In 2015, you wouldn’t be mistaken for assuming that the road movie sub-genre had died out. With the exceptions of post-2000 gems such as Little Miss Sunshine, O Brother Where Art Thou and Almost Famous, this particular type of film has seemed to fade away. Which is why, to my wholly pleasant surprise, this particular effort from the budding duo Anna Boden and Ryan Fleck, comes as a welcome and unexpected treat.
The plot point of a down on of his luck everyman drowning in debt from loan sharks and the like isn’t exactly an original concept, in fact in recent times, Rupert Wyatt’s remake of The Gambler and to a lesser extent Robert Luketic’s 21 have shown that despite a bevy of talent, this cliché trope has the makings of a lacklustre affair. Which is why immense praise should be handed to the teaming of Ben Mendelsohn and Ryan Reynolds for elevating this picture from it’s well trodden path.
The story, which is simple enough, follows the journey of Gerry (Mendelsohn), for all intents and purposes a ‘loser’, who runs into stranger Curtis (Reynolds) seemingly by fate, and begins a wacky adventure down the Mississippi hitting all the casinos and gambling points in order to recoup the money Gerry owes. Although some might yawn at the premise, the creative team and players within this production never allow it to be swallowed by the expected character/plot beats.
Rather candidly, Reynolds and Mendelsohn are at the top of their game. With characters so easy to fall short on, the two leads really understand the nuances within the script. The Australian native Mendelsohn has over recent years, carved himself a niche in the Hollywood scene by playing rather despicable characters a la his brief roles in The Dark Knight Rises and Exodus: Gods and Kings. His Gerry however, despite some of his more morally questionable actions, is at heart a very sympathetic and real character, caught in a vicious circle (albeit of his own doing). Mendelsohn produces a calculated and immaculate performance, which anchors the emotional core of the film. With his terrific turn in Animal Kingdom arguably still his most compelling, he is really beginning to make a name for himself.

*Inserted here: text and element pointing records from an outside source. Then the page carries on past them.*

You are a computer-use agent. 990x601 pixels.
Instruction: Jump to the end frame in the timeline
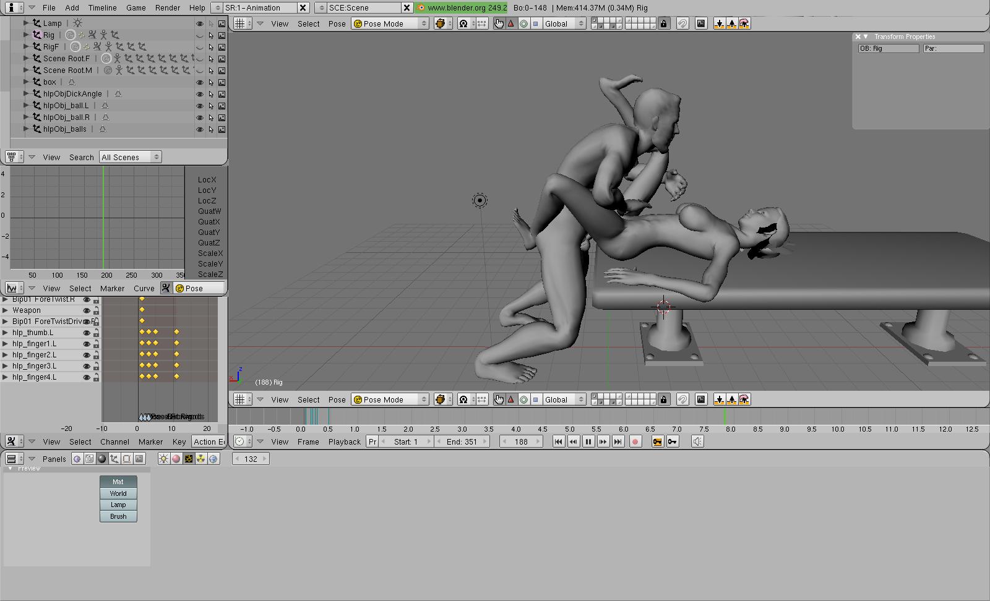tap(618, 441)
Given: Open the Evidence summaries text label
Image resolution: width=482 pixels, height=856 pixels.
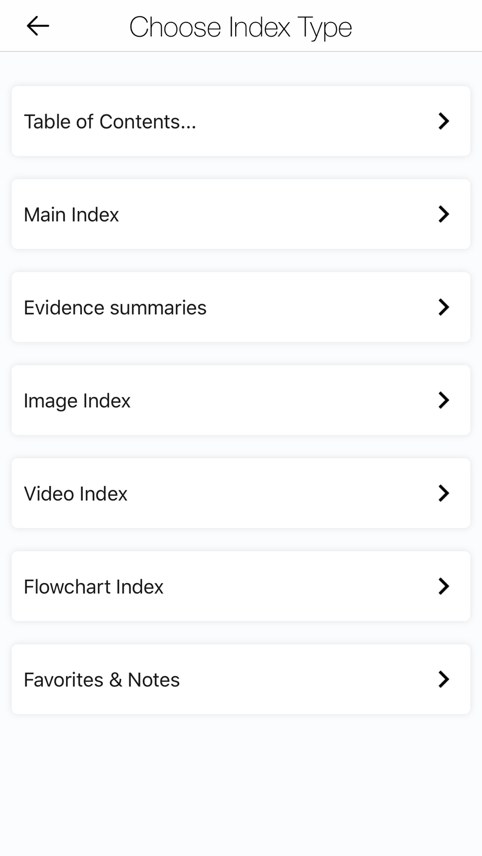Looking at the screenshot, I should pos(115,308).

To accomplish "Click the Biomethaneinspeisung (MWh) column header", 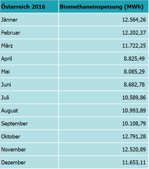I will (102, 7).
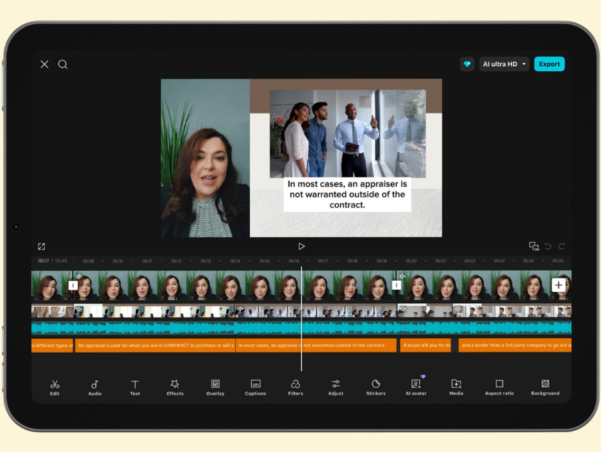Viewport: 601px width, 452px height.
Task: Open the Audio panel
Action: (94, 387)
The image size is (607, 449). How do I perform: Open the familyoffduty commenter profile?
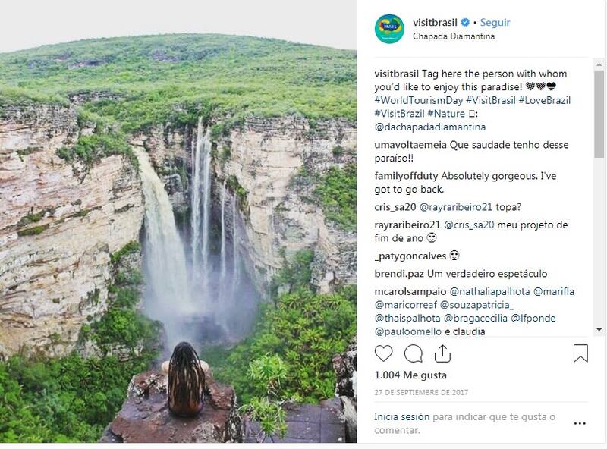point(408,175)
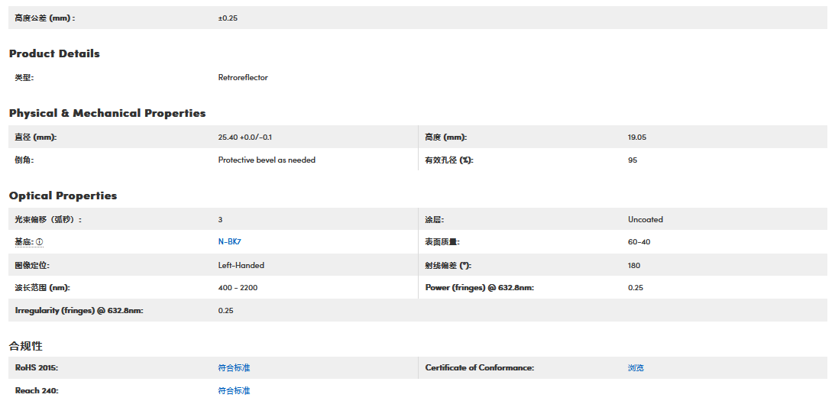Select the 60-40 surface quality value
Screen dimensions: 835x417
[639, 242]
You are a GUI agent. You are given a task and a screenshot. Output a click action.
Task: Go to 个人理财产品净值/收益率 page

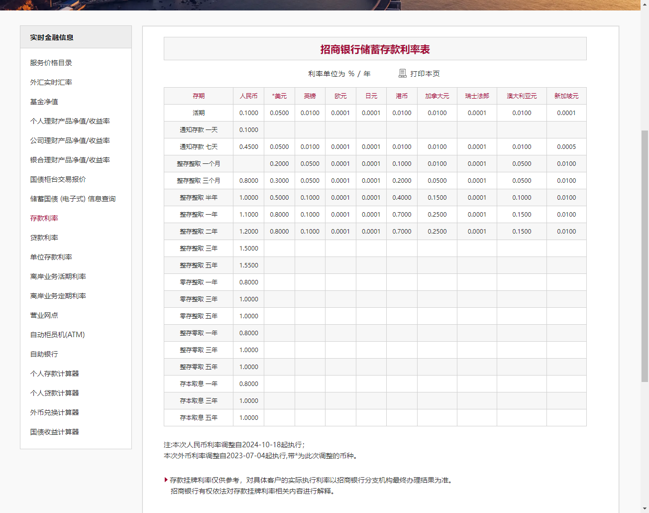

However, it wouldn’t be half the performance we get without the brilliant casting of Ryan Reynolds. Coming off the back off several box-office bombs, Reynolds puts in his best performance in years. I’m one of those who believe he has always been a great actor, usually the best component of bad films such Green Lantern and The Proposal and firmly believe he could see a revival in his career following the likes of Matthew McConaughey and Jake Gyllenhaal into a Hollywood heavyweight. Here he has the more commonly showy role as the mysterious charismatic drifter. His easy charisma and charm makes his role easy to watch but it’s his quiet moments of vulnerability and contemplation throughout that highlight his acting chops. Much like Cruise to Hoffman, his character acts as a platform for Mendelsohn’s character and together, the emerging ‘bromance’ becomes sincere and genuine. He has proven his versatility in his previous works such as Buried in which he’s the only character onscreen for it’s 95 minute runtime and recently in the zany horror comedy The Voices in which he plays an insane man with talking pets and psychotic tendencies. His retreat into smaller indie roles have showcased what he can do and will hopefully propel him into future roles.

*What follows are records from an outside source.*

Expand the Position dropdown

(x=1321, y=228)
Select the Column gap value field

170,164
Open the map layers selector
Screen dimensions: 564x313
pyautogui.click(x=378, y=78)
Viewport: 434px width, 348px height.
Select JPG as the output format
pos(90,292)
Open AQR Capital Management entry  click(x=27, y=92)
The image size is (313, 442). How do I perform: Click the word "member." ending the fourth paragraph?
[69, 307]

What should also be mentioned is how the director/writing team of Boden and Fleck understand the value of allowing their characters to breathe and be fleshed out and feel like real people. This knack for creating realistic, flawed characters has been littered throughout their previous works such as Half Nelson and Sugar. Both have believable, relatable characters despite one having a crack-smoking teacher and the other having a Dominican baseball player as their respective leads. In an age where flashy direction and Sorkin-esque dialogue are widely seen as the norm, the simple direction and ease in which they allow the characters to sell the story has become increasingly effective and deserves the kudos it is getting.
Despite the mass popularity of Reynolds and the growing recognition of Mendelsohn, Mississippi Grind found itself stuck without real distribution and has been knocking about since January 2015, having a limited release in the UK on October. All of which is a shame because it means the masses have missed out on one of the best character studies of the year.
Mississippi Grind (2015), directed by Anna Boden and Ryan Fleck, is distributed in the UK by Entertainment One. Certificate 15.